# STATED EXERCISE
Carry on the forum thread below about heating domestic hot water instantly through a plate heat exchanger, picking up right after its last post.

# TEXT SHOWN
● ● ● ● ● ● ●

Basically when any hot water faucet is turned on a Sika flow switch turns on a small circ to circulate the DB water thru the A side of the HX. The cold well water flows thru the other side and is heated instantly. It takes about 5 seconds to get up to temperature after the faucet is opened.

The next Caleffi I-dronics 11 will be on DHW, here is a preview of some of the concepts.

The 5X12- 30 HX is exactly what I used on mine and it supplies 3 GPM non stop, easily.

The main goal it to not have to store DHW, and eliminate the possibility of Legionella potential in a DHW tank that falls below 120F.

There are codes in Europe that regulate DHW production. Most folks have tankless. If a tank style DHW is used, it must be elevated every 24 hours to 60C (140F) for 60 minutes.

I notice more and more of these pre-plumber DHW heat exchanger systems arriving over here. Viessmann offers a nicely packaged instant DHW HX box to be added to their boilers.

The solar drawing credit: Appropriate Design

hr

Does your circulator come on to keep the water warm if the faucet is not turned on for a very long time?
 
Are co-op elec. company allways says turn your water heater to 120 to save money. They never say anything
about turning it up to 140 once in a while ? This seems to be more of a canadian thing than here from what I gather?
 
I do like the instant hot water idea and If I ever change mine that's the way I will go.
 
Bob,
I've read some about drainback and circulated systems, my question, is it better to use the storage water directly through the collectors such as with drainback? Or I was thinking of useing a large indirect (120gal) and having a small closed loop antifreeze circuit go through the collectors and the coil of the indirect. The circulator run from a solar panel (PV). Would there be overheating problems? I do like the plate HX off of storage though, but same question do you have any overheating issues, or do the collectors just maintain the storage in the 150-160 region?

● ● ● ● ● ● ●

# DATA SUPPLIED
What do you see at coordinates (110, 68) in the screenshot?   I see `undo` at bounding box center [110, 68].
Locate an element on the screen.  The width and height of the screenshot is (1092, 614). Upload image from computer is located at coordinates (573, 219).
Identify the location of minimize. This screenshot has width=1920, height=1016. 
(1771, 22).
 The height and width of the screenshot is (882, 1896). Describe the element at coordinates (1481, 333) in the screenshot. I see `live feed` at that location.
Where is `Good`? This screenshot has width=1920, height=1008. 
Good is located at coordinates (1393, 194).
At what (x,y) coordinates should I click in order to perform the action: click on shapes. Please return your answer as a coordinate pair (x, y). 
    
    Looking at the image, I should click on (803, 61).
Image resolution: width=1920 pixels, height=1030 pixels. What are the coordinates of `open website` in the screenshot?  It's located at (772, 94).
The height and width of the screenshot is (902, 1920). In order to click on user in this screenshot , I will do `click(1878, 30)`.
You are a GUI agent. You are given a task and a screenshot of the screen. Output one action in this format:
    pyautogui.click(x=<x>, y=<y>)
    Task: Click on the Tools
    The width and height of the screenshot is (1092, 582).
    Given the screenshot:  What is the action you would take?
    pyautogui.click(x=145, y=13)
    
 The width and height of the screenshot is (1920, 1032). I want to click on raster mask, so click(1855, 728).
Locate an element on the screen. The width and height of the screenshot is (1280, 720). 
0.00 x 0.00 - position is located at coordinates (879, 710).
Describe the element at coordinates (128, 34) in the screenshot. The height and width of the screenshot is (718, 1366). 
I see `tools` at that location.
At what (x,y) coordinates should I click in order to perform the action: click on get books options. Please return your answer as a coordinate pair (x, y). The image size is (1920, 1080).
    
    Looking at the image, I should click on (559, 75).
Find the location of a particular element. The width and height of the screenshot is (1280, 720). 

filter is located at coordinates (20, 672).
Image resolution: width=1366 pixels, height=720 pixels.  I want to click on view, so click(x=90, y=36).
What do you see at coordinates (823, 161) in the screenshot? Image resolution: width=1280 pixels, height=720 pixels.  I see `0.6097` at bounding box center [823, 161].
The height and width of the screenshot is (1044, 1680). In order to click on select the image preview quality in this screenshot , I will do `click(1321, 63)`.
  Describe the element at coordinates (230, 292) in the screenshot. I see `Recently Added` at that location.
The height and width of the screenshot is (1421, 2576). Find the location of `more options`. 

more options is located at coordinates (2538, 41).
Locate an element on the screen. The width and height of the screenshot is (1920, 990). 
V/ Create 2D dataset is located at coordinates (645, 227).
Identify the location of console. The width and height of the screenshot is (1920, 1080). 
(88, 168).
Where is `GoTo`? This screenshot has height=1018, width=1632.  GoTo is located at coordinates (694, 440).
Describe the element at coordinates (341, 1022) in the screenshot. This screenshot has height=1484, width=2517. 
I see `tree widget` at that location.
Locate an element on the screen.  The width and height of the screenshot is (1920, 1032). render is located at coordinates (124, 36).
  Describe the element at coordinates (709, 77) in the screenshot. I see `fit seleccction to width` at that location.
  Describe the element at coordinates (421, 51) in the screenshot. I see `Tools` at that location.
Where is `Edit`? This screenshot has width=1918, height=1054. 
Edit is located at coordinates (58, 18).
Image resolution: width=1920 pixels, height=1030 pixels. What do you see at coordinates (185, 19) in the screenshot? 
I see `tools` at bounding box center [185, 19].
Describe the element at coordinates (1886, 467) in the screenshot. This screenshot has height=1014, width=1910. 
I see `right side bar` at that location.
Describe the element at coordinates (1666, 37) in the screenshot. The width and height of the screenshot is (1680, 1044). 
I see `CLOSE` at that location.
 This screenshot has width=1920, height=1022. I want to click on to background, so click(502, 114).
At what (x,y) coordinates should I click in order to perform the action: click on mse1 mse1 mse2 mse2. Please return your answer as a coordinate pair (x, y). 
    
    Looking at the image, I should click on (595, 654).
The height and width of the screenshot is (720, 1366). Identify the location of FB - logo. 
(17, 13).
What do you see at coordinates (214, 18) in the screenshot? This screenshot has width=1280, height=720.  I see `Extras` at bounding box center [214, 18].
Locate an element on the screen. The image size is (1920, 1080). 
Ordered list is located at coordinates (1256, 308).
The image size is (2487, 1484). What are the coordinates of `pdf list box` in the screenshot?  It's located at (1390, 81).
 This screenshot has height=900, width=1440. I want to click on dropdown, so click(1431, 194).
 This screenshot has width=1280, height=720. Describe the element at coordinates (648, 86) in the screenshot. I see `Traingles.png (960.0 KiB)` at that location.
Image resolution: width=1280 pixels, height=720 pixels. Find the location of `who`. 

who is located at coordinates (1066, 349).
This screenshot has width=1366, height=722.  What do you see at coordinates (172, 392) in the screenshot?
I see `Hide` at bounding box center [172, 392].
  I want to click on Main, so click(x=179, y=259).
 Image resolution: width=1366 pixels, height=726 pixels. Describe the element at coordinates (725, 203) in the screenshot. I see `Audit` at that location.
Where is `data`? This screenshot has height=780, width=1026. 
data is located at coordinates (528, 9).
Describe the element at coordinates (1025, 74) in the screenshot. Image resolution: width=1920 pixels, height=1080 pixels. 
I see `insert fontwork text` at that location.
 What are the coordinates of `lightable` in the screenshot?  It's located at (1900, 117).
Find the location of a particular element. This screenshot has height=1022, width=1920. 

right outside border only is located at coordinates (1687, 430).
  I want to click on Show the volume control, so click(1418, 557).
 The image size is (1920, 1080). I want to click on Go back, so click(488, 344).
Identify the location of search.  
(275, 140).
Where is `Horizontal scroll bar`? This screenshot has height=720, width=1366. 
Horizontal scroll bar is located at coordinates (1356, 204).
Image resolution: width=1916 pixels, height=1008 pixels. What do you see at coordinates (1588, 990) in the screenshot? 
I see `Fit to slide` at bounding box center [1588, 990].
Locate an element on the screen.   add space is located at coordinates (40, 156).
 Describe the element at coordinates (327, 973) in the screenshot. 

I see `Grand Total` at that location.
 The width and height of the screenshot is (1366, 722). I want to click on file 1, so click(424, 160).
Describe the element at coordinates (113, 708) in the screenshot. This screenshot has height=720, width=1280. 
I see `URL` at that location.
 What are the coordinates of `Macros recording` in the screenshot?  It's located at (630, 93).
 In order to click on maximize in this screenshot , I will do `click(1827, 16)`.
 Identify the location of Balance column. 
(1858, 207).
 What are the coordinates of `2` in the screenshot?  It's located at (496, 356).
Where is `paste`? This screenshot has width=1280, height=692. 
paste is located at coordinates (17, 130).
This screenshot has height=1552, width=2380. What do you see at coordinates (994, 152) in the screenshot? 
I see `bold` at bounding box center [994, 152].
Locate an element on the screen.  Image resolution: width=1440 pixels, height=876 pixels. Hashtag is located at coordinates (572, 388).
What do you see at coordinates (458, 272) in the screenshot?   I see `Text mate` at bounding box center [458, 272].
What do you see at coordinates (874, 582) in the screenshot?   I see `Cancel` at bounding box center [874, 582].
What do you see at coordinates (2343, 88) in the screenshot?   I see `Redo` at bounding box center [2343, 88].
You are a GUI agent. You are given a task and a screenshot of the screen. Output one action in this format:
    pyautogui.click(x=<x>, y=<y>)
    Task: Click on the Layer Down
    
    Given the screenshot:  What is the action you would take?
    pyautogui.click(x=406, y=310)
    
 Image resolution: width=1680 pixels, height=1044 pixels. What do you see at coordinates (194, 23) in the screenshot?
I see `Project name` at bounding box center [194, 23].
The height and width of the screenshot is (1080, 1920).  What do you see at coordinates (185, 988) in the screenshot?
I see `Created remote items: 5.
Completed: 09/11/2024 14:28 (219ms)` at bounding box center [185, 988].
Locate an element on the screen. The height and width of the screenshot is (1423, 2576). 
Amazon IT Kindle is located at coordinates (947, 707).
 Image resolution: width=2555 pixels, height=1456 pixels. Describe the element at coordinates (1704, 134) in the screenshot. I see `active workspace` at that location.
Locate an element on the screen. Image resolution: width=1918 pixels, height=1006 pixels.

● ● ● ● ● ● ●

# EXERCISE RESULT
Taylor
 
Bob,
I've read some about drainback and circulated systems, my question, is it better to use the storage water directly through the collectors such as with drainback? Or I was thinking of useing a large indirect (120gal) and having a small closed loop antifreeze circuit go through the collectors and the coil of the indirect. The circulator run from a solar panel (PV). Would there be overheating problems? I do like the plate HX off of storage though, but same question do you have any overheating issues, or do the collectors just maintain the storage in the 150-160 region?
Taylor
I have the same set up as Taylor S. My indirect is a 40 gal. It does ok but I also am interested in the instant idea. I wonder when hydronics #11 will be out ?
 
Bob,
I've read some about drainback and circulated systems, my question, is it better to use the storage water directly through the collectors such as with drainback? Or I was thinking of useing a large indirect (120gal) and having a small closed loop antifreeze circuit go through the collectors and the coil of the indirect. The circulator run from a solar panel (PV). Would there be overheating problems? I do like the plate HX off of storage though, but same question do you have any overheating issues, or do the collectors just maintain the storage in the 150-160 region?
Taylor


I like the drainback for it's simplicity. I prefer water as the transfer medium compared to expensive, maintenance prone glycol. Yes the same water circulates thru the collector, storage, wood boiler and radiant heat loops. the only exchanger is for the domestic water.

A closed loop with glycol and a pv powered pump is a good choice. Not many larger sized DC pumps available at an affordable price, so depending on the size of your array that is a concern. Every heat exchanger you add reduces efficiency and costs an extra pump and power to run it.

In it's simplistict form it starts like this. Adding heating zones and mixed temperature and DHW adds components and piping. In this case it is a pressurize drainback. the expansion "tank" is the air bubble trapped at the top of the tank.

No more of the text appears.